Short Attention Span Summary
Does ED post-cardiac arrest neurological exam predict long-term outcome? No, neurological exam in the ED was a poor predictor of ultimate outcome in arrest survivors and should not be the basis for determining use of targeted temperature management or other aggressive treatment options. We also should be careful to tell family we are not able to accurately predict who will do well or who will do poorly in the early hours after arrest.
Am J Emerg Med. 2016 Jun;34(6):975-9. doi: 10.1016/j.ajem.2016.02.002. Epub 2016 Feb 21.
1Carolinas Medical Center, Department of Emergency Medicine. Electronic address: firstname.lastname@example.org.
2Carolinas Medical Center, Department of Emergency Medicine.
3Carolinas Medical Center, Department of Emergency Medicine; Carolinas Medical Center, Department of Internal Medicine, Division of Critical Care Medicine.
4Carolinas Medical Center, Department of Neurology.
5Dickson Advanced Analytics, Charlotte, NC.
Recent advances in post-cardiac arrest (CA) care including therapeutic hypothermia (TH) have improved survival and favorable neurologic outcomes for survivors of CA. Survivors often present with deep coma and lack of brainstem reflexes, which are generally associated with adverse outcomes in many disease processes.

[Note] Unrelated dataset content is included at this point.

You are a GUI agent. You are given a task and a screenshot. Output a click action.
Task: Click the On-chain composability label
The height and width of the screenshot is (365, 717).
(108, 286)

Little is known regarding the role of initial emergency department (ED) neurological examination and its potential for prognostication.
The purpose of this study is to determine if components of a standardized neurologic examination are reliable prognosticators in patients recently resuscitated from CA. We hypothesize that lack of neurologic function does not reliably predict an adverse outcome and, therefore, should not be used to determine eligibility for TH.

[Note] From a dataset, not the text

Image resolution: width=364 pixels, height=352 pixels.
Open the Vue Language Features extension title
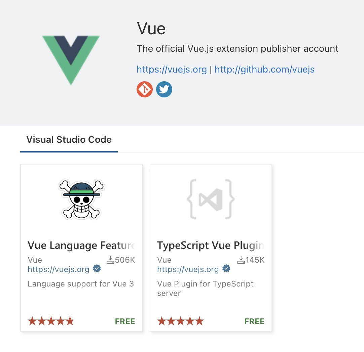(81, 246)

A standardized neurologic examination was performed in the ED on a prospective, convenience cohort of post-CA patients presenting to a CA resuscitation center who would undergo a comprehensive postarrest care pathway that included TH. Data such as prior sedation or active neuromuscular blockade were documented to evaluate for the presence of possible confounders. Examination findings were then compared with hospital survival and neurologic outcome at discharge as defined by the cerebral performance category (CPC) score as documented in the institutional TH registry.
Forty-nine subjects were enrolled, most of whom presented comatose with a Glasgow Coma Scale of 3 (n=41, 83.7%). Nineteen subjects (38.8%) had absence of all examination findings, of which 4 of 19 (21.1%) survived to hospital discharge. Of those with at least 1 positive examination finding, 13 of 30 subjects (43.3%) survived to hospital discharge. Subgroup analysis showed that 9 of the 19 patients with absence of brainstem reflexes did not have evidence of active neuromuscular blockade at the time of the examination; 2 of 9 (22.1%) survived to hospital discharge. Eight of these subjects in this group had not received any prior sedation; 1 of 8 (12.5%) survived to hospital discharge. Only 1 of the 17 subjects who survived was discharged with poor neurologic function with a CPC score=3, whereas all others who survived had good neurologic function, CPC score=1.
In this cohort of patients treated in a comprehensive postarrest care pathway that included TH, absence of neurologic function on initial ED presentation was not reliable for prognostication. Given these findings, clinicians should refrain from using the initial ED neurological examination to guide the aggressiveness of care or in counseling of family members regarding anticipated outcome.